The line containing "has width=800, height=483." marks the end: quote every line from the start of the records below through it, word for word.
### Source records ###
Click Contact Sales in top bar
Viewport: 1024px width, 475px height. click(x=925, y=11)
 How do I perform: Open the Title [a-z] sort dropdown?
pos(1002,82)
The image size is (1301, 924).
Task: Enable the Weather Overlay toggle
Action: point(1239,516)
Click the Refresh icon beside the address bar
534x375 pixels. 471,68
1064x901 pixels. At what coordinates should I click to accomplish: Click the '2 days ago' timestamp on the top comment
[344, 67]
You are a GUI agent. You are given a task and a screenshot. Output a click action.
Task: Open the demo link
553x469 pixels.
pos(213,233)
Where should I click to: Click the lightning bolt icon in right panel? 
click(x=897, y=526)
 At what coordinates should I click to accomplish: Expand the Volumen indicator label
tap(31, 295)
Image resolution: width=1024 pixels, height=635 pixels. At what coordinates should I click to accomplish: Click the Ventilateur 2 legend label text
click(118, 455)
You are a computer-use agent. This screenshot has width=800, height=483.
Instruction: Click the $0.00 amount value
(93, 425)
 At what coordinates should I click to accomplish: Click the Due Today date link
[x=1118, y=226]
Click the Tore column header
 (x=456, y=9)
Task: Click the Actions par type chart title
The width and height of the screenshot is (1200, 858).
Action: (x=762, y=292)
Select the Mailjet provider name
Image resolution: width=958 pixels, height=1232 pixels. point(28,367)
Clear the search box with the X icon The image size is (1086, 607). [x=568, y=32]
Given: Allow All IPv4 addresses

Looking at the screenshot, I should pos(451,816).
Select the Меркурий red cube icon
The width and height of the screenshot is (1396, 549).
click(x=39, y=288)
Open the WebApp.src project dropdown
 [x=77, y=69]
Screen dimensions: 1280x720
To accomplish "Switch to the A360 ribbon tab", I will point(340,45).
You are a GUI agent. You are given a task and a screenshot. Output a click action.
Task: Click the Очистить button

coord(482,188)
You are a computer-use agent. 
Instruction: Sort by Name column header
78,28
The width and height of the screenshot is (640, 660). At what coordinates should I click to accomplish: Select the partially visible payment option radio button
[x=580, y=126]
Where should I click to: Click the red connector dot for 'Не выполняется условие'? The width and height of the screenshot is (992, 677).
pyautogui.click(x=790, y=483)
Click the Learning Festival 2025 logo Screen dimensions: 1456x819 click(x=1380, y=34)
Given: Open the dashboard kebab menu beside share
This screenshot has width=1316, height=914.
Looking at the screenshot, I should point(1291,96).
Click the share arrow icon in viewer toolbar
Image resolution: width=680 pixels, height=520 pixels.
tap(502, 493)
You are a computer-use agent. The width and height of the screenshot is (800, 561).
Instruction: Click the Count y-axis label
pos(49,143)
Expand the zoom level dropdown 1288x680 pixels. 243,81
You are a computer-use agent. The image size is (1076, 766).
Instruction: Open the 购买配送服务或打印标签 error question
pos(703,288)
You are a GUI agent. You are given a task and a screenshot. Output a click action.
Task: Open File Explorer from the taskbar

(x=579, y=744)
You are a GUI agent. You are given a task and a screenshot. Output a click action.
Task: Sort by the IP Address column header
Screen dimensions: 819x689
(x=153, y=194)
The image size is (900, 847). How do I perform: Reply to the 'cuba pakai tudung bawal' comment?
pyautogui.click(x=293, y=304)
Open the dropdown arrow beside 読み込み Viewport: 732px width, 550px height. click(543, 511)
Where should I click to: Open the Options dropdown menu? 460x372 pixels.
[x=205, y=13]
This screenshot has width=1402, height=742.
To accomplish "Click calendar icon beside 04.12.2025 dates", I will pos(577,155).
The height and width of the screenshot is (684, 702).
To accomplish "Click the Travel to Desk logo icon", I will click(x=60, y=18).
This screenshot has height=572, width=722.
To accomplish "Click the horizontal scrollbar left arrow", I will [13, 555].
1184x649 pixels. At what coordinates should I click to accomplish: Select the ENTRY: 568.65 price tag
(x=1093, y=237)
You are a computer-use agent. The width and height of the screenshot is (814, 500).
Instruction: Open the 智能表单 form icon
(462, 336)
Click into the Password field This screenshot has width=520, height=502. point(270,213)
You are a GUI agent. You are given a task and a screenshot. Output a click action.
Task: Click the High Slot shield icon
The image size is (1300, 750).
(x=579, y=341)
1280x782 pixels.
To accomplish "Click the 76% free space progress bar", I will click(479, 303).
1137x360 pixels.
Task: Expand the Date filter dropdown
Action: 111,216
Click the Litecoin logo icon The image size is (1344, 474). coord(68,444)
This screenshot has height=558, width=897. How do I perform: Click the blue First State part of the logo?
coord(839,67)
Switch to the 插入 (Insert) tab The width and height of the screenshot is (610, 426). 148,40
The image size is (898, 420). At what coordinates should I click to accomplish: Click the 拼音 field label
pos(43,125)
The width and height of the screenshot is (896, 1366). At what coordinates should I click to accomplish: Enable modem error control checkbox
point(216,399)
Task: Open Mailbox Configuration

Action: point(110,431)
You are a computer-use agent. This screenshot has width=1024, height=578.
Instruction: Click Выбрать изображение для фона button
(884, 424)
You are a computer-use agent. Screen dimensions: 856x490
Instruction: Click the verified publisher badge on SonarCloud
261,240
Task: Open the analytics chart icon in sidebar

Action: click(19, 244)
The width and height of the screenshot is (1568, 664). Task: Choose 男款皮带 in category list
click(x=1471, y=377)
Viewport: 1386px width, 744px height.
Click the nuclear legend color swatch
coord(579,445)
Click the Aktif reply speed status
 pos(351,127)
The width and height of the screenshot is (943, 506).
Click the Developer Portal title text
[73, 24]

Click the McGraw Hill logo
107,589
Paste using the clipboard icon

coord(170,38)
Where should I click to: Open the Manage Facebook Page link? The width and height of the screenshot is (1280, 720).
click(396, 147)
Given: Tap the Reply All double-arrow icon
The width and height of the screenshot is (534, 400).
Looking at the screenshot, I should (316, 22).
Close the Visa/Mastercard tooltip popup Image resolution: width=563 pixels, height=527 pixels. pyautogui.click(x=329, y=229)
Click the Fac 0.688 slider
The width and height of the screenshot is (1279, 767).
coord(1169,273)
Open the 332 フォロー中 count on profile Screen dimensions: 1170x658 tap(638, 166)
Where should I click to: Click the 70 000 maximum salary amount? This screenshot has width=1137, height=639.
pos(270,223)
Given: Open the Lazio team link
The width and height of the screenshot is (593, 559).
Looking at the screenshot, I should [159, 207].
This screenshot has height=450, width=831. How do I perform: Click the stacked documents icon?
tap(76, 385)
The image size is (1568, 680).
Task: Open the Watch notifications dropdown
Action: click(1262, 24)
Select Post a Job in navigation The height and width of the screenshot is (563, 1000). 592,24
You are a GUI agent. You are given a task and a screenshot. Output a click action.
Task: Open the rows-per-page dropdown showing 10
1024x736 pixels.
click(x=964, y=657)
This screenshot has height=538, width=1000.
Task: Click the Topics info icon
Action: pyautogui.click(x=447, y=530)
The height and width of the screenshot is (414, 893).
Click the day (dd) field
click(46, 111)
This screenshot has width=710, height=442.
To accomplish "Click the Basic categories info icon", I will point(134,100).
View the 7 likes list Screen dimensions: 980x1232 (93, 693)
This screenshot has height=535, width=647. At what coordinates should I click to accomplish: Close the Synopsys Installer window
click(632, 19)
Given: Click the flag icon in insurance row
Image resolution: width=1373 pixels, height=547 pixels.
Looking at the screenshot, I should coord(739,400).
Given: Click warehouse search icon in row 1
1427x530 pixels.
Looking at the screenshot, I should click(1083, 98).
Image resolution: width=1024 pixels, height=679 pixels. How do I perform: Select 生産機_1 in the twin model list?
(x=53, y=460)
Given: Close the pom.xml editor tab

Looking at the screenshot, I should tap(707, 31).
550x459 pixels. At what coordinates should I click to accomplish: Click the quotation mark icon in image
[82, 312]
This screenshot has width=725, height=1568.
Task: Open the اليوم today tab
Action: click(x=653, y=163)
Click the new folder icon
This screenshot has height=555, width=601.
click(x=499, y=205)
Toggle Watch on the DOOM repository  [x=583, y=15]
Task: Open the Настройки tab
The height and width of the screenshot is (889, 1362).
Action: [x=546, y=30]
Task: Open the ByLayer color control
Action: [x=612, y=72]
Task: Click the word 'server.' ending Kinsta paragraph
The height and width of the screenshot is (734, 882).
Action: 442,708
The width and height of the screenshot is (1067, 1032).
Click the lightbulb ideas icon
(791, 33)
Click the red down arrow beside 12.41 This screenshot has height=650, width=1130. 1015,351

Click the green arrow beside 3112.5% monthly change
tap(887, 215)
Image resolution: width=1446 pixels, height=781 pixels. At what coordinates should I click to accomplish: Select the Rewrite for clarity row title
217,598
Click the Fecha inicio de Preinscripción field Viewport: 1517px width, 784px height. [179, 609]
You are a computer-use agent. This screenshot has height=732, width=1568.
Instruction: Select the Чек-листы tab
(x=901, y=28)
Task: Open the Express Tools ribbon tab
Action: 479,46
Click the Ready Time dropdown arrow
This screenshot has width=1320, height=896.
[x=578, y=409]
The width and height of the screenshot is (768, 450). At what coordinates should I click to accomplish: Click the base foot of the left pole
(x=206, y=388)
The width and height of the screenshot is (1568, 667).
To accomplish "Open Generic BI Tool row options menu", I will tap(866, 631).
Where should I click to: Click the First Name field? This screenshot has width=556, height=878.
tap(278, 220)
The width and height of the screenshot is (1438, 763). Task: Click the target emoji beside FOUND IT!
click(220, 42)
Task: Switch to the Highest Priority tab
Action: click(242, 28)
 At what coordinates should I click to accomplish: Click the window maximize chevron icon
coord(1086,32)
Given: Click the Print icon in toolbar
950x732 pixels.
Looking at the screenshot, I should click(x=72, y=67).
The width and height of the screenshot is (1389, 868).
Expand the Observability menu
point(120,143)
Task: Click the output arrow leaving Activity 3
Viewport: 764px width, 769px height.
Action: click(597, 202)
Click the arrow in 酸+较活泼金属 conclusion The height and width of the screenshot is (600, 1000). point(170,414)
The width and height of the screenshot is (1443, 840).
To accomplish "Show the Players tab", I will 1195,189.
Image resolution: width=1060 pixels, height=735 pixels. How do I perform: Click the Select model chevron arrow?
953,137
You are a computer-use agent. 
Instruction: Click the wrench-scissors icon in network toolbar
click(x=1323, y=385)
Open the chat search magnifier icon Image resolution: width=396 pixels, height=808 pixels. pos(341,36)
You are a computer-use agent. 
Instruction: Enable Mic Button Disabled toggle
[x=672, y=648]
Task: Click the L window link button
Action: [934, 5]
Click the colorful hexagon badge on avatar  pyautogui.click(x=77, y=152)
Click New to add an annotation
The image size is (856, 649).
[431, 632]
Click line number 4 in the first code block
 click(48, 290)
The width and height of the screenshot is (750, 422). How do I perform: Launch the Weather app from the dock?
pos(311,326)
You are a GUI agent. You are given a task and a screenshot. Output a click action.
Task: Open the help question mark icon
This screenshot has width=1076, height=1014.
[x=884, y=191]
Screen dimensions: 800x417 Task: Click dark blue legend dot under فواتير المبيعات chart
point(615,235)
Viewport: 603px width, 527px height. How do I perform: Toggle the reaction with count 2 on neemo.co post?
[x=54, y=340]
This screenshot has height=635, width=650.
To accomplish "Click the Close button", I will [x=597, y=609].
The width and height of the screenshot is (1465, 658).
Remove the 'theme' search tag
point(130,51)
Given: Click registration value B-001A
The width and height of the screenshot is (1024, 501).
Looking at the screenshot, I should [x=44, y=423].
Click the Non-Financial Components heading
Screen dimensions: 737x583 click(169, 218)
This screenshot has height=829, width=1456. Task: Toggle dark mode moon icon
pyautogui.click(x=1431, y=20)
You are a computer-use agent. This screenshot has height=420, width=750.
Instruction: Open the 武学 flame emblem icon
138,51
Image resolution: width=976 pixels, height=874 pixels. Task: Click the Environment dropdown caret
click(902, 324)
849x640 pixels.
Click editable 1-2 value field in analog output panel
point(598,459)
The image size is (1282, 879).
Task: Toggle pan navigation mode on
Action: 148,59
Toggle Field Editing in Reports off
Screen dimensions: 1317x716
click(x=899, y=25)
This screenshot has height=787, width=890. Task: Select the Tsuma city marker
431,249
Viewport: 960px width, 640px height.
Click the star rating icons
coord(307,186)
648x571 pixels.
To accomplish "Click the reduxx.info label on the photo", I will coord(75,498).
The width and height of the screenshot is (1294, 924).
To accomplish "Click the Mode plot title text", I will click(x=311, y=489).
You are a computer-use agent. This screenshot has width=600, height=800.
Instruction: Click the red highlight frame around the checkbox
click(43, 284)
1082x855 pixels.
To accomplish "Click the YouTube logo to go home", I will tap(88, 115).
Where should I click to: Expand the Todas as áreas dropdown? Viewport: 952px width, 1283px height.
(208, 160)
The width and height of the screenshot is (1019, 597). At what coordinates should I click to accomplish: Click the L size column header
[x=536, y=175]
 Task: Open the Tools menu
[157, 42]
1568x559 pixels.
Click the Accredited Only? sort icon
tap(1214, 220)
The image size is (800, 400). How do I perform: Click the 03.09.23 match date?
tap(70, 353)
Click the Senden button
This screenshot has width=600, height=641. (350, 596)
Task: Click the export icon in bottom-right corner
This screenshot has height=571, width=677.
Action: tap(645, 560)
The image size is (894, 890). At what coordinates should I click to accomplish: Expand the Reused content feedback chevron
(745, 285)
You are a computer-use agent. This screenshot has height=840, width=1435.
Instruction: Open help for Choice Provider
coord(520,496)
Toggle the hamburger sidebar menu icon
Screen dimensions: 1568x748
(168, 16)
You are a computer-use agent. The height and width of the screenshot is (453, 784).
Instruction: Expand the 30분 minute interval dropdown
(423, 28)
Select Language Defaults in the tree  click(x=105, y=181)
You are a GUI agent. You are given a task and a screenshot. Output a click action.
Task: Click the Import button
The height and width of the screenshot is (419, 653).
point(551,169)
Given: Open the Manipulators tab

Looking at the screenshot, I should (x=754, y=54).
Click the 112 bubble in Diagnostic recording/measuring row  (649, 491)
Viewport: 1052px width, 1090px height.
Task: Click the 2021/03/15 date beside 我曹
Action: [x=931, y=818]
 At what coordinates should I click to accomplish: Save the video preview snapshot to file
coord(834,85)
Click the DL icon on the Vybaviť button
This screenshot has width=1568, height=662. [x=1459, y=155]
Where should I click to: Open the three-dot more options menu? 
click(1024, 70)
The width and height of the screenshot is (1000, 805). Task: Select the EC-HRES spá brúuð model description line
###
### Solution below
Click Contact Sales in top bar
Viewport: 1024px width, 475px height. click(x=925, y=11)
 How do I perform: Open the Title [a-z] sort dropdown?
pos(1002,82)
The image size is (1301, 924).
Task: Enable the Weather Overlay toggle
Action: point(1239,516)
Click the Refresh icon beside the address bar
534x375 pixels. 471,68
1064x901 pixels. At what coordinates should I click to accomplish: Click the '2 days ago' timestamp on the top comment
[344, 67]
You are a GUI agent. You are given a task and a screenshot. Output a click action.
Task: Open the demo link
553x469 pixels.
pos(213,233)
Where should I click to: Click the lightning bolt icon in right panel? 
click(x=897, y=526)
 At what coordinates should I click to accomplish: Expand the Volumen indicator label
tap(31, 295)
Image resolution: width=1024 pixels, height=635 pixels. At what coordinates should I click to accomplish: Click the Ventilateur 2 legend label text
click(118, 455)
You are a computer-use agent. This screenshot has width=800, height=483.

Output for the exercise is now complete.